BRIEF
Revise the lines between the one containing "Identify the click" and the one containing "Sản phẩm (143, 37)", inclusive, by replacing "click coordinates" with "tap coordinates" and leaving everything else unchanged. Return only those lines.

DATASET CONTENT
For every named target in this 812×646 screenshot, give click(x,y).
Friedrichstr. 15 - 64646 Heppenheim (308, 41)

...

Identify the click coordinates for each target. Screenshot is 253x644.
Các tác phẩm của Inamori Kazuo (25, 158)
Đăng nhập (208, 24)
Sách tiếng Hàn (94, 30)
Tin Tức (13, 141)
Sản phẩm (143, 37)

ANSWER TO THIS EXERCISE
Identify the tap coordinates for each target. Screenshot is 253x644.
Các tác phẩm của Inamori Kazuo (25, 158)
Đăng nhập (208, 24)
Sách tiếng Hàn (94, 30)
Tin Tức (13, 141)
Sản phẩm (143, 37)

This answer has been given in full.